TO DO – Carry on the passage below about agile design and modeling, picking up right after its last line.

SUPPLIED PASSAGE –
A common misconception among agile critics is that agile development involves zero design up front, and therefore has a high risk of resulting in a poorly designed product. Conversely, agilists dislike the big design up front (BDUF) nature of plan-driven development, preferring instead to begin building something sooner to which customers can evaluate and react. Uncertainty early in a project makes BDUF too costly and risky. However, experienced agile developers also know that “No design upfront” leads to poor quality and high technical debt. What is needed is sufficient design up front design (SDUF) – enough to galvanize developers around a shared understanding of problem domain, architecture, user experience, and data. Agile development doesn’t require a whole new set of modeling techniques. What is required is a new way of applying good modeling methods in an incremental, iterative, and evolutionary manner. Establishing a minimally sufficient conceptual model up-front, and then incrementally evolving the physical model as the system is built helps limit technical debt, and increase design quality. Good evolutionary design requires team discipline, design expertise, and technical excellence. In other words Agile DW/BI is not a magic alternative to proper training, techniques, and experience.

The goal of agile design and modeling is to strike the right balance between too little and too much. Our objective is to model just enough up front to ensure that all developers have a shared understanding of the solutions approach, and can commence with building the working components in a common and cohesive way. We can take a lesson from Stewart Brand’s observations in How Buildings Learn: What Happens After They’re Built (Brand 1995). Brand identifies six layers that exist in any building:

  1. Site – The location where the building sits
  2. Structure – The foundation and frame
  3. Skin – The outer shell of the building
  4. Services – Water, electric, sewage, etc.

DATA LISTING –
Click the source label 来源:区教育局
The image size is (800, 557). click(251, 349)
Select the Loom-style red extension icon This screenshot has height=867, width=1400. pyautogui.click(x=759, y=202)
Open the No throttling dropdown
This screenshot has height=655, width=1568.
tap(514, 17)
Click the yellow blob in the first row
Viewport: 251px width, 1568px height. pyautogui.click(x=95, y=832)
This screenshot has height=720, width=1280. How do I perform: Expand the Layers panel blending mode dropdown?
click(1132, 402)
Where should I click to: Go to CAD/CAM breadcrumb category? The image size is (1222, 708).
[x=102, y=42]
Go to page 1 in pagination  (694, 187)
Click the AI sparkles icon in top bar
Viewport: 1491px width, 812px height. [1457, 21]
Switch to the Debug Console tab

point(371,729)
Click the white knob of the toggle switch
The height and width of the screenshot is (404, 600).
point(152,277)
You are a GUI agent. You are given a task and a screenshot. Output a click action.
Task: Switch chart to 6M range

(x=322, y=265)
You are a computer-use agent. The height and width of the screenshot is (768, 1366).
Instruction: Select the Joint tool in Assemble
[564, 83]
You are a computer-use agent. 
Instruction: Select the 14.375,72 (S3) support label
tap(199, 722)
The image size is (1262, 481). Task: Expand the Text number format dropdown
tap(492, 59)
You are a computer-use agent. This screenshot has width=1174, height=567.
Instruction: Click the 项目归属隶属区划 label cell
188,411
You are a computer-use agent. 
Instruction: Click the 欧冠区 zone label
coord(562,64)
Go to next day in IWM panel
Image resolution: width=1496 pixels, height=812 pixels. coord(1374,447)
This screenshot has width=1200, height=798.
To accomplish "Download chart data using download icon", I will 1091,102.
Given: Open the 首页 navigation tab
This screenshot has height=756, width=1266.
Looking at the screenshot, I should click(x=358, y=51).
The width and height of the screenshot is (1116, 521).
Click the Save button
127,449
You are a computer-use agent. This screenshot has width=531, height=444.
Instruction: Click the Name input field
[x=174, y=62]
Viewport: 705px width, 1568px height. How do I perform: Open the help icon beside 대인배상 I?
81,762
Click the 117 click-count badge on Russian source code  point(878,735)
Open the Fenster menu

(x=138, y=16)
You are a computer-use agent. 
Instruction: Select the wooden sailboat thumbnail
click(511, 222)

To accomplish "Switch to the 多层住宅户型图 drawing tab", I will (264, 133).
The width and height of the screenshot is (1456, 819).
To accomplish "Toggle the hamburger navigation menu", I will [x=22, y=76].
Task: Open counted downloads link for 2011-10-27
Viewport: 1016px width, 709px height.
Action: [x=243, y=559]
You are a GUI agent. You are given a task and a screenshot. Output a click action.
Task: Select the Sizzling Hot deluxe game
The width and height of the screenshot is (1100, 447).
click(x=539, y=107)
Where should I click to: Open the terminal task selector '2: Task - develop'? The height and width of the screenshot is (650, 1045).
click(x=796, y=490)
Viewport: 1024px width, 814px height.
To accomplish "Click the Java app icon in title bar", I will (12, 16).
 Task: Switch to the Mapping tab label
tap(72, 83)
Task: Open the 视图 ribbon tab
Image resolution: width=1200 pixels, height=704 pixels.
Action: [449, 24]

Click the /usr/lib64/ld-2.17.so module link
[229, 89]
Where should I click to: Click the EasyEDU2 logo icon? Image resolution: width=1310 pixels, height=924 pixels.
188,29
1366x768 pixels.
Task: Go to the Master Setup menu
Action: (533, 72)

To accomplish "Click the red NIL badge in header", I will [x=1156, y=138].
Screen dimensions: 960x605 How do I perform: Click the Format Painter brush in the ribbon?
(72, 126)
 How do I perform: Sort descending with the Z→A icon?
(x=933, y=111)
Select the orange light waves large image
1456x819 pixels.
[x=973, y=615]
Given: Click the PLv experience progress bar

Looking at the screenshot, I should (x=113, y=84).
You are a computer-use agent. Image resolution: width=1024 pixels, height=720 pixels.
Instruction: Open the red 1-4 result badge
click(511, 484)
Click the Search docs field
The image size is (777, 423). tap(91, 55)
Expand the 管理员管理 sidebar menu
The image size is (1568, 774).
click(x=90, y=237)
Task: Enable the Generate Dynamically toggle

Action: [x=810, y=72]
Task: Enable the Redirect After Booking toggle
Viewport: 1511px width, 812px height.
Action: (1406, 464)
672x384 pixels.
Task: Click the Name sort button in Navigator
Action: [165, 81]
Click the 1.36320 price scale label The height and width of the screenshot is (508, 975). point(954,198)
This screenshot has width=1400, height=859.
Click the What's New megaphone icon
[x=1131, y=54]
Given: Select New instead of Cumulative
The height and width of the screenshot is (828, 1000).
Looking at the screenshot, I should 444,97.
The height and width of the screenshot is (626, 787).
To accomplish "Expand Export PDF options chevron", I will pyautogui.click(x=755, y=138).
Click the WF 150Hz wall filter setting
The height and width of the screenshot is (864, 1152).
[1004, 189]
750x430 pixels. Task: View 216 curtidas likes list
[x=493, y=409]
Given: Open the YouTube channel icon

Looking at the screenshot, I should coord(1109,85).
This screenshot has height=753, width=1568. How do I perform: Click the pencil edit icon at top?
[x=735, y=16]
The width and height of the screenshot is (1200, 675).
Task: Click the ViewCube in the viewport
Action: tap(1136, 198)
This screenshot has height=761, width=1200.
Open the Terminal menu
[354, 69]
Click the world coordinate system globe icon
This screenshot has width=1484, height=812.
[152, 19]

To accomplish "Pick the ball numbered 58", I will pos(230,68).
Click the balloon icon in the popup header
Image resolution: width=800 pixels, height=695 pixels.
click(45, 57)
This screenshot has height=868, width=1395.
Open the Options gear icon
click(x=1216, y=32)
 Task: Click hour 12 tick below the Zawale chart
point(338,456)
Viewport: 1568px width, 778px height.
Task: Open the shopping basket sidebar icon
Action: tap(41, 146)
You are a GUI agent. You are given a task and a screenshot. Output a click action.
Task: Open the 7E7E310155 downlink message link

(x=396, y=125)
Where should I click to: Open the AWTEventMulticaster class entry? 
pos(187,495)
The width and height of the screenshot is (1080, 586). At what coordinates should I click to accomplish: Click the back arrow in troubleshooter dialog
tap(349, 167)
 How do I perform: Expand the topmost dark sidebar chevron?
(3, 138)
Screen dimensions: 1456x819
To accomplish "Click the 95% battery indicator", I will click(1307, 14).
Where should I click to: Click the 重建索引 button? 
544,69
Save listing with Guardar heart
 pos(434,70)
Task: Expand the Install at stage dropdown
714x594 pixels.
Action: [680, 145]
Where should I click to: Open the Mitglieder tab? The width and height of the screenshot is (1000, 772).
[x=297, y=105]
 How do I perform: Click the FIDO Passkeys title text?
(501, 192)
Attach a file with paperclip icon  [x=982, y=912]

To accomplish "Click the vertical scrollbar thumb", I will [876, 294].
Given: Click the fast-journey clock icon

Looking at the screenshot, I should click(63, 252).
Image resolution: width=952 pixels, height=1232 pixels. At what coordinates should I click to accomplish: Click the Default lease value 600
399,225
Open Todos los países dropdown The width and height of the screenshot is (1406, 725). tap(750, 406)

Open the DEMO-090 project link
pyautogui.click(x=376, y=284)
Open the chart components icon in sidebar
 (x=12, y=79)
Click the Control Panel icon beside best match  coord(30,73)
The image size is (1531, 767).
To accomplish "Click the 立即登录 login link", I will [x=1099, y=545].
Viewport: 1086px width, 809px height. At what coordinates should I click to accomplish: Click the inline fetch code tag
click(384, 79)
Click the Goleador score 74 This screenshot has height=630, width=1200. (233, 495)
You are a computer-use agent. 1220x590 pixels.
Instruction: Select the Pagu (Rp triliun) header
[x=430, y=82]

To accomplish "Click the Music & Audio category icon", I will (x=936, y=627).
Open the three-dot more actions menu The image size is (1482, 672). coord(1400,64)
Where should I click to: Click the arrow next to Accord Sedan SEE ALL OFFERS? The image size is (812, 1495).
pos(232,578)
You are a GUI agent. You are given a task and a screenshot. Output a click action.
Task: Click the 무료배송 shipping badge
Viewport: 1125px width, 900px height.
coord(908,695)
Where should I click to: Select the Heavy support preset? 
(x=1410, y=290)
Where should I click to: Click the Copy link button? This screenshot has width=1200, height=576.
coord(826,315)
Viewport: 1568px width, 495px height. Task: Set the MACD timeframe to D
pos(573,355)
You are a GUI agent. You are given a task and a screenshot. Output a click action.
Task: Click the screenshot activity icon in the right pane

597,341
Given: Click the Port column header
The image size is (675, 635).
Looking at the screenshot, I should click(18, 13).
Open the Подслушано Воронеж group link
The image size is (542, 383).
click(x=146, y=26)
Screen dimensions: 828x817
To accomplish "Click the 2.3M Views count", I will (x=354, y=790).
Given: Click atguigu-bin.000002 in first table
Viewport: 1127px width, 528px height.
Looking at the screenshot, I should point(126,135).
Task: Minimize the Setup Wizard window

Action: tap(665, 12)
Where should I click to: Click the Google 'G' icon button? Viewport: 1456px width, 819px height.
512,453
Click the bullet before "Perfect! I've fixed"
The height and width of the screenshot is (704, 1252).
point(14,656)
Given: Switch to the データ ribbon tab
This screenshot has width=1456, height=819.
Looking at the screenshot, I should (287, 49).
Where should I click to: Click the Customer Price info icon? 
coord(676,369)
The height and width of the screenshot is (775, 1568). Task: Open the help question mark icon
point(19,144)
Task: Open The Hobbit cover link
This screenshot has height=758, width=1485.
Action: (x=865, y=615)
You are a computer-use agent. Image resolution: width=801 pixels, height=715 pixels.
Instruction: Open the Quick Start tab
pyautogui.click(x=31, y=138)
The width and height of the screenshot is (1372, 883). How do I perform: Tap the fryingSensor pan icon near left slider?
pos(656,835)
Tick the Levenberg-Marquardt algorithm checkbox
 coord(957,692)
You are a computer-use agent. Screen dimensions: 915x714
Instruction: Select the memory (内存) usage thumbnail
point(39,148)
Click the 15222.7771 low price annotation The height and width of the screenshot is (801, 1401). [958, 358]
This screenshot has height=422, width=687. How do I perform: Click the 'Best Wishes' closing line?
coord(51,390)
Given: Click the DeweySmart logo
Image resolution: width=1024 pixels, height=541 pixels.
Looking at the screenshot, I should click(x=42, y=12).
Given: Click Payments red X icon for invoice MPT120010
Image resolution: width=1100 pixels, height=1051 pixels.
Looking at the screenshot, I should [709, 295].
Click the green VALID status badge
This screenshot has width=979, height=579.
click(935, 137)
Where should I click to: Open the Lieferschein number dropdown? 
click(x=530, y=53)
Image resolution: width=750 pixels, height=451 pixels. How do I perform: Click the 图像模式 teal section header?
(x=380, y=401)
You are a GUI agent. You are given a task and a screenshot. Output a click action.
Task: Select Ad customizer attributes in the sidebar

OUTPUT FOR THIS EXERCISE –
  5. Space – The interior layout and configuration
  6. Stuff – Lighting, colors, flooring, decor, etc.

The order of this list of layers is important. Each successive layer is increasingly easier, and less costly to change than the one before it, with site being the hardest to change and stuff being easiest. Like buildings, systems have these layers as well. The underlying hardware and technology infrastructure is much like the site; the systems architecture is the structure; and so on up to the look and feel of BI applications, which is the stuff.

While it is not impossible the change a DW/BI system’s infrastructure or systems architecture after it’s built, it is difficult and costly. Therefore, it is important to get these layers right as early as possible. Note that getting it right is not the same as getting it finished. In other words, we need to design these layers to a sufficient level of detail to convince ourselves that our design choices are viable, sustainable, robust, scalable, flexible, etc. We do not need a complete and comprehensive detailed design before we can start building the warehouse. During the early stages of design on a new project, before development has started I like to continuously ask the following questions:

  • What is our design objective? (to improve understanding or to communicate the solution to others)
  • Have we accomplished our objective yet? (i.e., have we done enough for now?)
  • If so, what’s keeping us from getting started developing?
  • If not, what is the smallest/simplest thing we can do to accomplish our objective?

Continuously asking this sequence of questions will help the Agile DW/BI team avoid the temptation to spend too much time doing up-front design while helping ensure that they don’t get started developing without the important prerequisite design decisions.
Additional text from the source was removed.